看我不理他,韩玉挂着赖皮的那种笑过来拉我手:“老婆,别不说话,理理我。”

我把他手甩掉。他又抓住我。我不耐烦地嘶了一声,双手抓住他的胳膊,把他按在墙边。

他像个被罚站的小学生一样,明明力气比我大好多,但此时被我按着,他动都不敢动。

我试图冷静,于是先问:“这里一个月多少钱?”

韩玉语气轻松:“包水电暖 880,地段很好的,我都是走着去公司。

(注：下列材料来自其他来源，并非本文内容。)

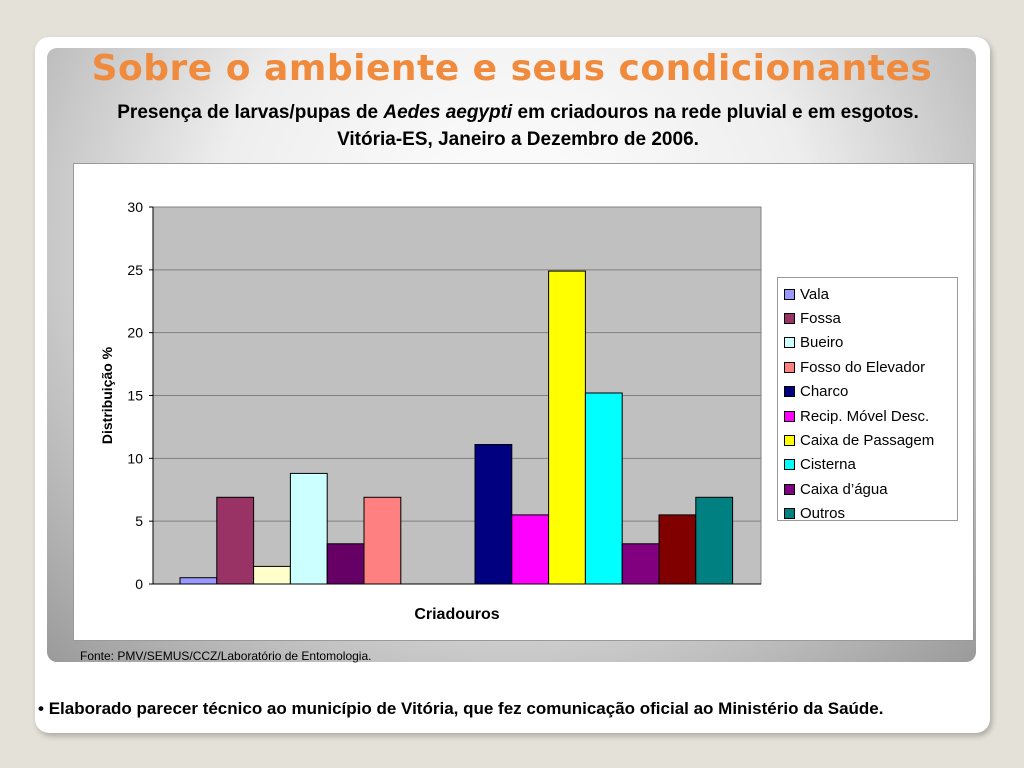 The height and width of the screenshot is (768, 1024). Describe the element at coordinates (512, 68) in the screenshot. I see `slide-title: Sobre o ambiente e seus condicionantes` at that location.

家边上还有华人超市,非常方便,东西种类多,还有早餐……”

我冷冷瞥他:“没问你这些。”

他点头,体面地说了一句“好”。一脸淡然,没了刚刚门口的惊慌。

我被他那一副坦然气到,压住这股无名火,我又问:“学长转 lease 给你时,你是知道这个情况,还是不知道这个情况?”

我其实是想问他有没有被骗。从某种程度上说,如果他接这个 lease 时不知道具体是这样,那我可能心里还会好受些。

可是韩玉不说话。他多聪明呀。

我点头,“懂了,你接的时候就知道房子长这样。”

韩玉收起了眼神里的不严肃,以及大事化小的笑意。

我狠狠盯着他。他只是回我以平静。

我紧咬嘴唇,把喉咙里翻涌上来的酸涩憋回去,开口却又带上哭音,我说:“为什么呀?”

“为什么呀?” 我重复了好几遍。

我真的搞不懂,韩玉以前不这样的。是他口口声声教育我,要在能力范围内吃住最好的。他为什么要这么委屈自己?

韩玉的手抬上来,想要摸我的头发。我避开,大声说:“你不要碰我!回答我的问题!”

他喉头动了动,随后哑声道:“其实还好。”

好个屁。

我使劲摇头,使劲跺脚,歇斯底里:“哪里好了??你住在垃圾堆、破烂房!这里又臭又脏又冷!呜呜呜呜,你住在垃圾堆、破烂房……”

我真没出息,自己被自己想出的词语气哭了:垃圾堆,破烂房。